Stored items
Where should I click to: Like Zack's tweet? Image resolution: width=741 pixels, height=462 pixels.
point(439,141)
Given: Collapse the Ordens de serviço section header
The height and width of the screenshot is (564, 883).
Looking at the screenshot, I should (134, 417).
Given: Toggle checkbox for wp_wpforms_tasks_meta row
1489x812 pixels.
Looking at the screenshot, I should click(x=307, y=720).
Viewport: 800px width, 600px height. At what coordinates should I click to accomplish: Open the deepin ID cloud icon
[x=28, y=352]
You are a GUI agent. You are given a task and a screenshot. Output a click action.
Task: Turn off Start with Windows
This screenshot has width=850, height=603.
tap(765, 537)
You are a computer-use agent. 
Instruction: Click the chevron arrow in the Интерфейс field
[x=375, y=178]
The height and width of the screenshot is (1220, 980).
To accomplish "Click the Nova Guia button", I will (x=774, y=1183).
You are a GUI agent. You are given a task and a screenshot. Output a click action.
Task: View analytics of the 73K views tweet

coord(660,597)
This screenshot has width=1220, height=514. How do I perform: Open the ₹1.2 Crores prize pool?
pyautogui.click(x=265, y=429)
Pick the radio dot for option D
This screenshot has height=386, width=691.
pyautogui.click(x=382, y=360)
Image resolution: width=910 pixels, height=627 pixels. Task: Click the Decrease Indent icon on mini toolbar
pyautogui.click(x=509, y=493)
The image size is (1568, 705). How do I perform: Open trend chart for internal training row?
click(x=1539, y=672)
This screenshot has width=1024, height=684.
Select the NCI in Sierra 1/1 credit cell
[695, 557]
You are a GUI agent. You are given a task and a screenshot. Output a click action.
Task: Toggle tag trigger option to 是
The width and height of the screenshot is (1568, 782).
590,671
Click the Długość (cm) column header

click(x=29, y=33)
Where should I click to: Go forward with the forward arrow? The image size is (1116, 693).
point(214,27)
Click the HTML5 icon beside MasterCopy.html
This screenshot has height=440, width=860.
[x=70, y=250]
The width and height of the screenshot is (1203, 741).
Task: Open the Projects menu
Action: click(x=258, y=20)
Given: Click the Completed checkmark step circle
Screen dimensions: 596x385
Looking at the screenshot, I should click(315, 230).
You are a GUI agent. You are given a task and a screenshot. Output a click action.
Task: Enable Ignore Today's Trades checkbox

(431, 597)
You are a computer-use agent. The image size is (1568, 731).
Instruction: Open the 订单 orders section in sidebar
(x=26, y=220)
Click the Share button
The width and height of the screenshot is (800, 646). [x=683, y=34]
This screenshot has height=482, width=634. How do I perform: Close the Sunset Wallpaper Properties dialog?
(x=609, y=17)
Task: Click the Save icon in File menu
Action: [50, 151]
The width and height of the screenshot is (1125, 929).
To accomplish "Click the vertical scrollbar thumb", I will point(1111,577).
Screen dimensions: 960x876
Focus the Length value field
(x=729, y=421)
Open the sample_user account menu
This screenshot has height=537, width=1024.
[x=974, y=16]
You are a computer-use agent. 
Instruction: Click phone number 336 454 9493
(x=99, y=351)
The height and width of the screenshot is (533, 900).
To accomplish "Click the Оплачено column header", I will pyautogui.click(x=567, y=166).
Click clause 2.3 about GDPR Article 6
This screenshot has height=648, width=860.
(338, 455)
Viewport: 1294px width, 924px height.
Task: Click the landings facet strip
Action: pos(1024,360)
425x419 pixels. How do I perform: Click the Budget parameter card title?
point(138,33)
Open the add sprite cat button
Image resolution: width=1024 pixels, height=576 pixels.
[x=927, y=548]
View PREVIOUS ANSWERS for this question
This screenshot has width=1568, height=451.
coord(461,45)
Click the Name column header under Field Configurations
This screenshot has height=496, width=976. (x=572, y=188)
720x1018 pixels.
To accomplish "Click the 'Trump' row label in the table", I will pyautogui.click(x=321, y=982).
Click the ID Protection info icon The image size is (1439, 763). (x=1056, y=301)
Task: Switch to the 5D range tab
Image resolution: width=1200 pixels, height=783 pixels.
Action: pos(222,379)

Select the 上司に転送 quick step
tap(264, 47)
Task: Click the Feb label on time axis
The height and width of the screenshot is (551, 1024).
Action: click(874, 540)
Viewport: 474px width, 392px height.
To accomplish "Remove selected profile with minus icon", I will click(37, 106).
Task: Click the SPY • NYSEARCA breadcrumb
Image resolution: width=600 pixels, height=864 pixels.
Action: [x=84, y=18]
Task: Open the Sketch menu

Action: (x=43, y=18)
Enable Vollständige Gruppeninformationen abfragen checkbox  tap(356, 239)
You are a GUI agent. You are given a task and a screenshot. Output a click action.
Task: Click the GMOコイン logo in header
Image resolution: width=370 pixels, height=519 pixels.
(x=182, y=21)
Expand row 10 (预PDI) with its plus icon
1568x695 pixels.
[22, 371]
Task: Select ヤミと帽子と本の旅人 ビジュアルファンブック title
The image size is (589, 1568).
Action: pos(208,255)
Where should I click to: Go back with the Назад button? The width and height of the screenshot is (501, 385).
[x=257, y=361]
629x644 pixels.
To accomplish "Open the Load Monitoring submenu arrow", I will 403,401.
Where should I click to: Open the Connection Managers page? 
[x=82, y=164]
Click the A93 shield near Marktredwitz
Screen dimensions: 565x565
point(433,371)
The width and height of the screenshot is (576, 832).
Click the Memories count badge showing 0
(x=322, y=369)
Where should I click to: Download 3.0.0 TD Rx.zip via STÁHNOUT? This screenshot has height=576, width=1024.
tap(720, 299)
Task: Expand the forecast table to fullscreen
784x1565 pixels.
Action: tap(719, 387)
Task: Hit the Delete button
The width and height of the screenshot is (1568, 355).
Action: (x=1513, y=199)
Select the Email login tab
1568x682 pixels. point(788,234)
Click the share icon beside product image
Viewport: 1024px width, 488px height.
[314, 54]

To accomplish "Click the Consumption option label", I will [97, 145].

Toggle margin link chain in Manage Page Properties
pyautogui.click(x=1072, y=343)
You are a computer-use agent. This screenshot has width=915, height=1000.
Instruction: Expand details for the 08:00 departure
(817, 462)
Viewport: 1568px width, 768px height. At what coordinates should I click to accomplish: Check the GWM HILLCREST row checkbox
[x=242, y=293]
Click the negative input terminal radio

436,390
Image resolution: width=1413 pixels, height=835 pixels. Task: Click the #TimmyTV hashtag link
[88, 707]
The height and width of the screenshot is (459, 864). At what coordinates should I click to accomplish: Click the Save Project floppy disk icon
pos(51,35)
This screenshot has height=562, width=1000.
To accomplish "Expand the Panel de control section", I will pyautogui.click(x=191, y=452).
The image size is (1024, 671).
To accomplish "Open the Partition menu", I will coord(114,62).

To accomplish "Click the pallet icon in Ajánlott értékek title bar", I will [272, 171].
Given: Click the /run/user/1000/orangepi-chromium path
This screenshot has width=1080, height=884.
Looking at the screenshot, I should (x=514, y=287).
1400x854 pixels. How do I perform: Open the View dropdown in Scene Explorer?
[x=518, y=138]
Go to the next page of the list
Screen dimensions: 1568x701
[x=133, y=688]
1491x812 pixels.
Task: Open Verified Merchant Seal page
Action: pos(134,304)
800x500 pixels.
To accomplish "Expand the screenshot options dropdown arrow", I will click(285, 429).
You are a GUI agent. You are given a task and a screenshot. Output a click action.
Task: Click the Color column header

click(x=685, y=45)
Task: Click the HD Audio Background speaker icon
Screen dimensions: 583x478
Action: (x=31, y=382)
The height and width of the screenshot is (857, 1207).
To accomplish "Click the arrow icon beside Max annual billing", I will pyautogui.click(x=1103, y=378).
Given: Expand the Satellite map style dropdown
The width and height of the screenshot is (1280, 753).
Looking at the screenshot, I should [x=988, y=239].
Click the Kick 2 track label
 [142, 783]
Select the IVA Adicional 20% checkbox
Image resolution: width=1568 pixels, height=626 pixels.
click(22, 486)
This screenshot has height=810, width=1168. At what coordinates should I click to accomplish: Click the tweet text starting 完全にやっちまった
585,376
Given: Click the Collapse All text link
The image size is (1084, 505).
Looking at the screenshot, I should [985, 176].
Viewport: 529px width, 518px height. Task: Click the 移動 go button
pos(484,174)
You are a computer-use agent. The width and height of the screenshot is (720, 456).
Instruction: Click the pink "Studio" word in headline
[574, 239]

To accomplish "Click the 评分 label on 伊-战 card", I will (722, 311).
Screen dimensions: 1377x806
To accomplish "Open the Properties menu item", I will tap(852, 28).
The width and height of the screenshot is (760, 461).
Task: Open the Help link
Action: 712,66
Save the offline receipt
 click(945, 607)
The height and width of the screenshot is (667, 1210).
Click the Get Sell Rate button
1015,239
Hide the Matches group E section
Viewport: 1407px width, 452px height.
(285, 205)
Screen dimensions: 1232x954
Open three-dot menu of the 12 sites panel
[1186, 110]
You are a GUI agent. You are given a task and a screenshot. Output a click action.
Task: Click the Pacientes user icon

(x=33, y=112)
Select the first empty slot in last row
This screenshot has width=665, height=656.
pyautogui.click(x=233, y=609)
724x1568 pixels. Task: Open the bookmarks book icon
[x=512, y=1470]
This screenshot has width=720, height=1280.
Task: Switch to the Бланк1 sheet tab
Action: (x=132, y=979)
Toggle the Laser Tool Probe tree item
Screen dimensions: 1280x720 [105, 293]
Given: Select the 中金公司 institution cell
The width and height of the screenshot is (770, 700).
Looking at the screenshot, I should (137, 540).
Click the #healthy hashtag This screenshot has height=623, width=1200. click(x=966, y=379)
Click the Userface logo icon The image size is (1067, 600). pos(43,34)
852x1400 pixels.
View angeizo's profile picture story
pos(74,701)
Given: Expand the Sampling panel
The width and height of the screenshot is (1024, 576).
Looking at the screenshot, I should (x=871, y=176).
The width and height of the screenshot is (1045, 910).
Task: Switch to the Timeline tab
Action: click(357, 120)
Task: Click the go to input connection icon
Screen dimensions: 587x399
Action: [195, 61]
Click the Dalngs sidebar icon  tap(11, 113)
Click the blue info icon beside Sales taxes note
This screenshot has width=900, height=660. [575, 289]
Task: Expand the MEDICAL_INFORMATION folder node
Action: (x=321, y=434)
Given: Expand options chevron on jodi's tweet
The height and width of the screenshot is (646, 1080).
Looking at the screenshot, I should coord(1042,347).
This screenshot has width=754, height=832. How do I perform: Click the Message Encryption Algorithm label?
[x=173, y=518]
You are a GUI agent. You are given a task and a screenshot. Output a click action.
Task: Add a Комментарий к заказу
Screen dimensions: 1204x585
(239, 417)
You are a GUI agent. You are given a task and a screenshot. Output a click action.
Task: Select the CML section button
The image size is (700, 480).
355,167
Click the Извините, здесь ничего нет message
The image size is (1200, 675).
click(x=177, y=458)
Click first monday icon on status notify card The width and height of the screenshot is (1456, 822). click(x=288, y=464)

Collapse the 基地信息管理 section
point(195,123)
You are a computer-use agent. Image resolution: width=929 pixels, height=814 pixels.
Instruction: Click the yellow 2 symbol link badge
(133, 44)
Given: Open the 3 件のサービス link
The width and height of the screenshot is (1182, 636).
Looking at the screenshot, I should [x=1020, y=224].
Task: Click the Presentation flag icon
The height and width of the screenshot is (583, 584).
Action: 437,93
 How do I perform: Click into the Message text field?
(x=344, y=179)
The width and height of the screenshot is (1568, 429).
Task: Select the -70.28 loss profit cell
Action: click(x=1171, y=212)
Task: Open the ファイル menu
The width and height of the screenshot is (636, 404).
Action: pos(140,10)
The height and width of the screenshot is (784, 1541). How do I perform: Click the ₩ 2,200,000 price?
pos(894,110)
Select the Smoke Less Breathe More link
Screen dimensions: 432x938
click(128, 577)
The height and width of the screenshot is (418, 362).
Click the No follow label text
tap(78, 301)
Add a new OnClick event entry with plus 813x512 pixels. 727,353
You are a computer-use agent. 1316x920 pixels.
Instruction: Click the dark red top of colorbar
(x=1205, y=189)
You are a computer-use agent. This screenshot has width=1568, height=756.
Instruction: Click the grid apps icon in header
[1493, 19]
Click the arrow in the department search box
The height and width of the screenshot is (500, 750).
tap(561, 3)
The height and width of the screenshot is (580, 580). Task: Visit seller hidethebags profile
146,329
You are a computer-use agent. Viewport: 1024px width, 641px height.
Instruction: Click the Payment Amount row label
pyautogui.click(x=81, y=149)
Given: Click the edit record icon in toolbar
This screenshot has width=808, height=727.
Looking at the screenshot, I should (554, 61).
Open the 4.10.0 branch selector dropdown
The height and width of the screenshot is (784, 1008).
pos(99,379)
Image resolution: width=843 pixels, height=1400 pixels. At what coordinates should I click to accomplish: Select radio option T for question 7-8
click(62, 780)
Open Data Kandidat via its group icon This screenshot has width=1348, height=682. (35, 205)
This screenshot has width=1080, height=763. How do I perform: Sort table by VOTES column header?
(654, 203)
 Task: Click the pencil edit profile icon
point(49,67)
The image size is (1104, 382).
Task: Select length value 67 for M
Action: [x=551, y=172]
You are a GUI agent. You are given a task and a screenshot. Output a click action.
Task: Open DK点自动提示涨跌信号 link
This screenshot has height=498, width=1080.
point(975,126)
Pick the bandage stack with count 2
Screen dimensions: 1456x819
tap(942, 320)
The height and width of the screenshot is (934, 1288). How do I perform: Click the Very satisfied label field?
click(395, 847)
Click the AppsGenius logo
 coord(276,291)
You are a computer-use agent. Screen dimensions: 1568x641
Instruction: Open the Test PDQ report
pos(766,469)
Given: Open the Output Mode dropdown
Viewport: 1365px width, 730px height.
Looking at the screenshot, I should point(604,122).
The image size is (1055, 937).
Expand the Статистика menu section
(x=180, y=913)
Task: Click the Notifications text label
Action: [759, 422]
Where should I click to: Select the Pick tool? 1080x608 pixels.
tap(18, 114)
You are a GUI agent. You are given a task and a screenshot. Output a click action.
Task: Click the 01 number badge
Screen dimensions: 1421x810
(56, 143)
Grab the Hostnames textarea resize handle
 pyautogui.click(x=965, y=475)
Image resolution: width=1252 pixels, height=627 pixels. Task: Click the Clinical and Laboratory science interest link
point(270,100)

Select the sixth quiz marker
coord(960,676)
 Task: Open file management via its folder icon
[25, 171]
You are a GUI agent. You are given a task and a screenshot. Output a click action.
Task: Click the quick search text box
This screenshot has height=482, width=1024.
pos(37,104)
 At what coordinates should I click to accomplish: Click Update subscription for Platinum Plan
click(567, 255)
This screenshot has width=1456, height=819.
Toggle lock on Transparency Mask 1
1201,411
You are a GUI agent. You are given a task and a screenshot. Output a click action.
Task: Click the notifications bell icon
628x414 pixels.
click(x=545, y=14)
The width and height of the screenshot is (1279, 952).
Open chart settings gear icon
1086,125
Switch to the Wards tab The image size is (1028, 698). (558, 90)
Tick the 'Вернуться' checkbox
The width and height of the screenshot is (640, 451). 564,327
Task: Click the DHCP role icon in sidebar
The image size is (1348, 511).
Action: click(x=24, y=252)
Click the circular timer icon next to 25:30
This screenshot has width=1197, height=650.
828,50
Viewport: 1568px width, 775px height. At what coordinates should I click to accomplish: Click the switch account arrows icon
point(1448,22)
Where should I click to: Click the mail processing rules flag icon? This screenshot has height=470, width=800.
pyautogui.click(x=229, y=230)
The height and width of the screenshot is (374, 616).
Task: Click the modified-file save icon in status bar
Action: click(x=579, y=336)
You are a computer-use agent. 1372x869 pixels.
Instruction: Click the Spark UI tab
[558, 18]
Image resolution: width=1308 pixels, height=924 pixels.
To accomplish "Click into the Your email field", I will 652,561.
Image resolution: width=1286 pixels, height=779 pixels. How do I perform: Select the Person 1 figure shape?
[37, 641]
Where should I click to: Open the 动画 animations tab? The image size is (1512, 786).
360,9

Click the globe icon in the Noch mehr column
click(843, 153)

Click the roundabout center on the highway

▶ _Task objective_:
Output the line holding "Tick the 'Вернуться' checkbox", then every later line through the end of the records above, exactly as given and nothing else.

▶ _Answer space_:
Tick the 'Вернуться' checkbox
The width and height of the screenshot is (640, 451). 564,327
Task: Click the DHCP role icon in sidebar
The image size is (1348, 511).
Action: click(x=24, y=252)
Click the circular timer icon next to 25:30
This screenshot has width=1197, height=650.
828,50
Viewport: 1568px width, 775px height. At what coordinates should I click to accomplish: Click the switch account arrows icon
point(1448,22)
Where should I click to: Click the mail processing rules flag icon? This screenshot has height=470, width=800.
pyautogui.click(x=229, y=230)
The height and width of the screenshot is (374, 616).
Task: Click the modified-file save icon in status bar
Action: click(x=579, y=336)
You are a computer-use agent. 1372x869 pixels.
Instruction: Click the Spark UI tab
[558, 18]
Image resolution: width=1308 pixels, height=924 pixels.
To accomplish "Click into the Your email field", I will 652,561.
Image resolution: width=1286 pixels, height=779 pixels. How do I perform: Select the Person 1 figure shape?
[37, 641]
Where should I click to: Open the 动画 animations tab? The image size is (1512, 786).
360,9

Click the globe icon in the Noch mehr column
click(843, 153)

Click the roundabout center on the highway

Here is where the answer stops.